En la campaña de los Estados Unidos ha sucedido exactamente lo contrario. En medio de la catapulta de las redes sociales, de la pérdida de neutralidad de los medios de comunicación, de la participación desmedida de los agentes del Estado, incluido el Presidente de la República, las ideas se perdieron y se dio una relevancia inusitada al sexismo, de una y otra parte, tomándose en buena proporción los chismes y la farándula la justa electoral.
Esa ha sido la nota relevante en una campaña, por lo demás, para el olvido, pero que en todo caso es sintomática de todo cuanto está aconteciendo con la política. Basta con mirar, en estos días, que la fórmula en el tiquete vicepresidencial de Daniel Ortega, en Nicaragua, es su esposa, quien es bastante reconocida en el país centroamericano. De modo que, prácticamente como en las monarquías, ahora las parejas comparten el poder y las sábanas.
Fue así, ciertamente, desde que la propia Hillary Clinton hizo las veces de una Primera Dama, en funciones semipresidenciales, cuando Bill Clinton ejercía de primer mandatario norteamericano. Ya están más que sabidos los escándalos de entonces, pero hoy se le cobra a ella haber hecho prevalecer sus ambiciones de poder sobre las conductas de su esposo, no obstante luego desarrollar una importante carrera burocrática en el Senado, por Nueva York, y pasar a la Secretaría de Estado de Barack Obama.

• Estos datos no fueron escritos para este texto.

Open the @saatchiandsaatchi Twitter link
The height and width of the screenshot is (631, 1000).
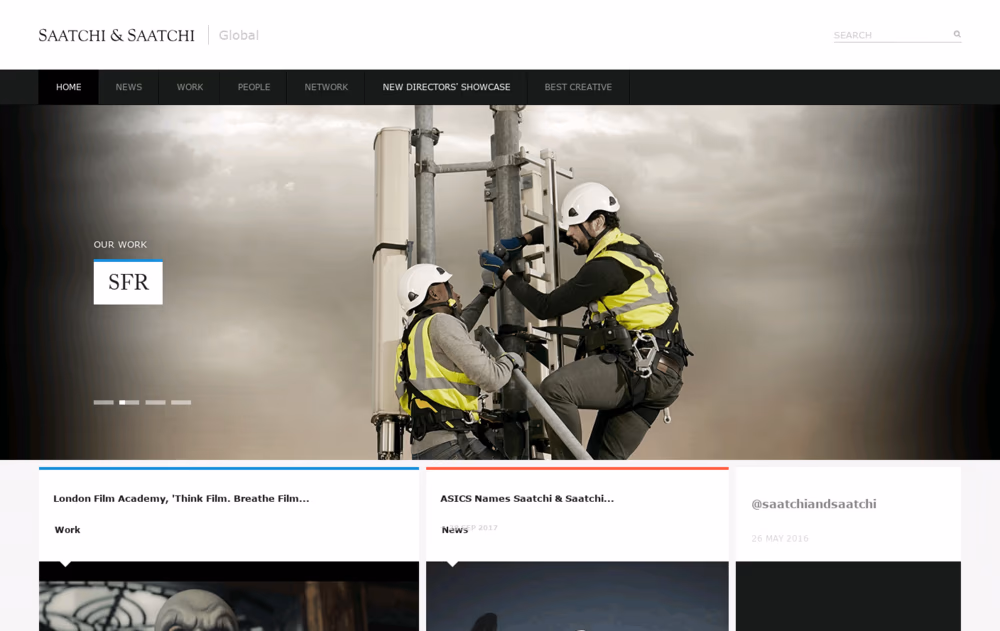coord(814,504)
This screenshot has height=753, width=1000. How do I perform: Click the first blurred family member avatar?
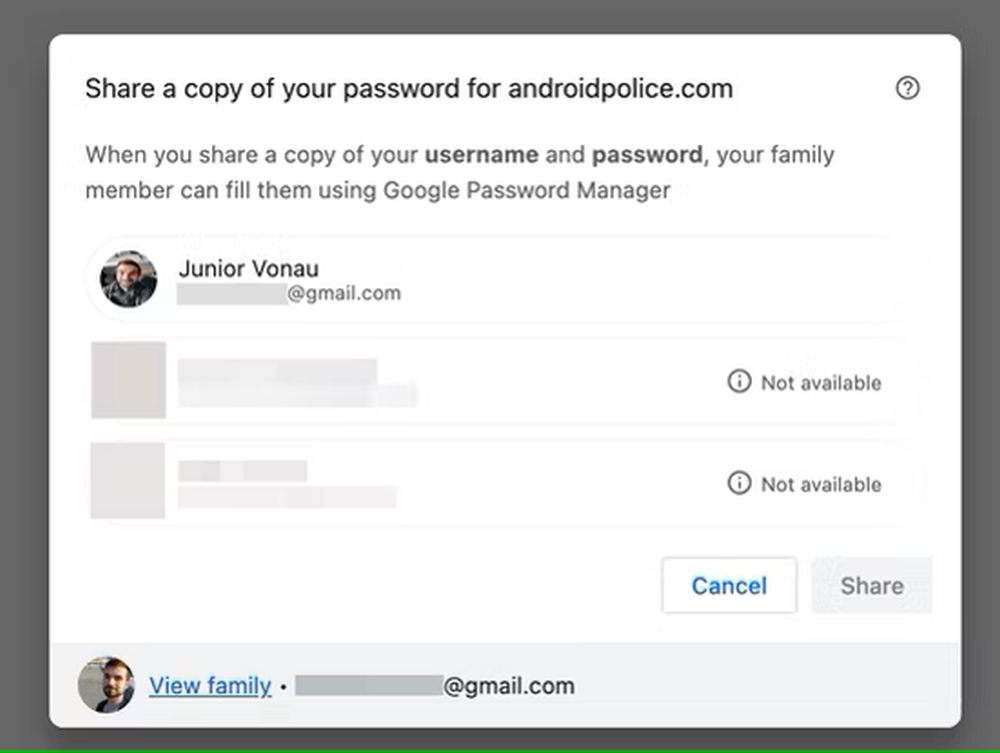(128, 380)
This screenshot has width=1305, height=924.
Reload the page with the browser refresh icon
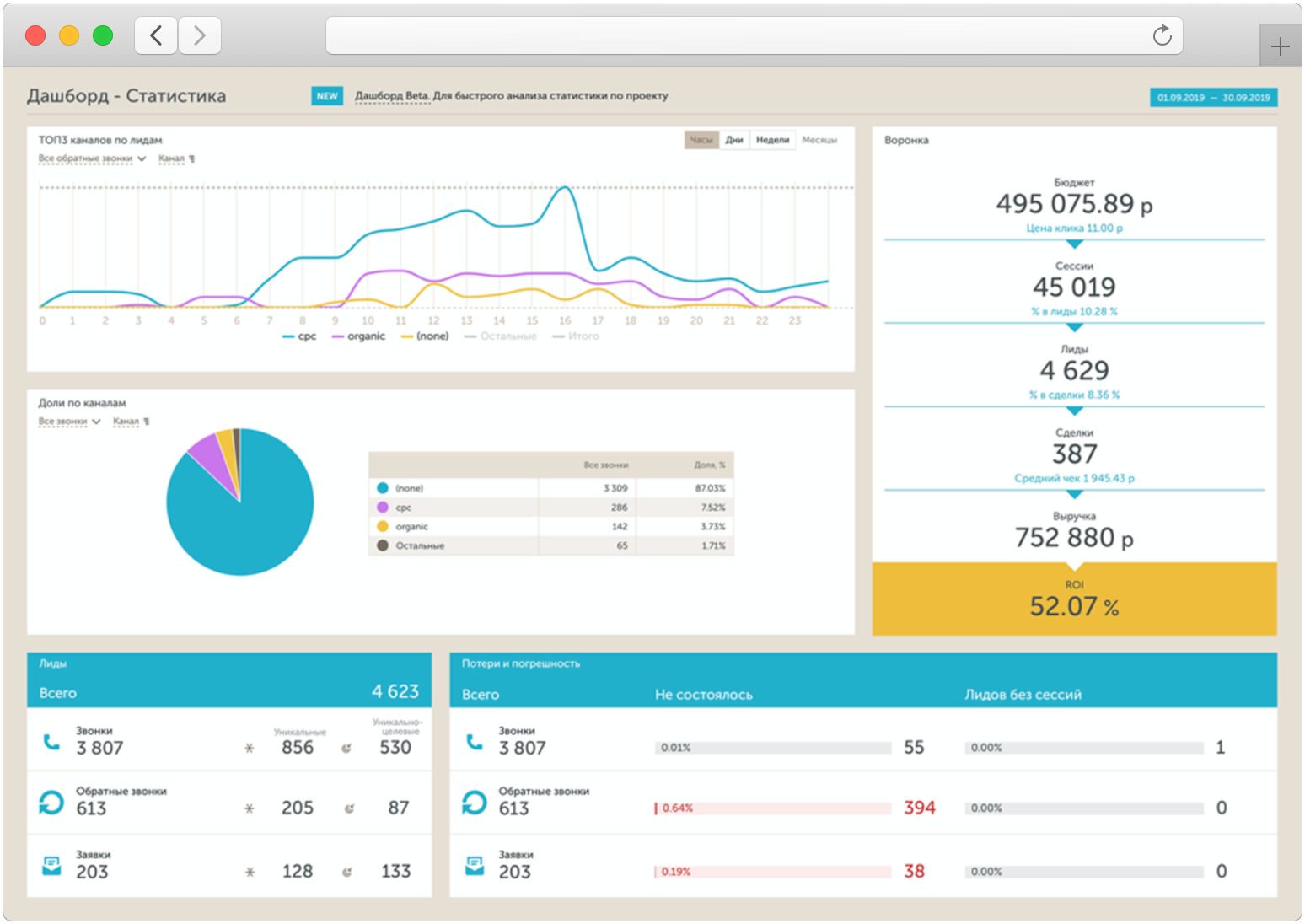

Frente a ello, a Donald Trump, encarnando al Partido Republicano, se le han destapado también varias circunstancias. De hecho, es lamentable consignar cómo durante los debates televisados, dentro del público presente, las campañas llevaron protagonistas y acusadores de los escándalos de uno y otro lado. Y eso fue en buena parte lo que se tomó las noticias.
Así las cosas, se ha dado el caso, en estas elecciones presidenciales, de dos candidatos con la más alta resistencia en la historia de los Estados Unidos. Clinton por las acusaciones de corrupción y de haber ejercido influencias en su favor, incluso en casos desde que era la cónyuge de Bill Clinton en la gobernación de Arkansas. De ahí para acá, a no dudarlo, Hillary se ha visto envuelta en episodios no siempre explicados. Los últimos por los influjos millonarios en favor de su fundación y, aún más grave, los grandes secretos de estado de su país, que llevaba en su móvil privado, desde luego contraviniendo todas las normas de seguridad nacional al respecto. Precisamente, en estos días, su bajonazo en las encuestas se debe a la investigación abierta por el FBI al respecto.
De otra parte está la estrategia de vértigo de un magnate como Donald Trump, que no ha hecho más sino enlodarlo todo, inclusive desestimando a las mujeres y llevando al tope el racismo. Las frases salidas de tono, de ambos candidatos, han estado a la orden del día y han sido de la esencia de esta campaña imbuida en las reservas de la ciudadanía sobre los dos aspirantes.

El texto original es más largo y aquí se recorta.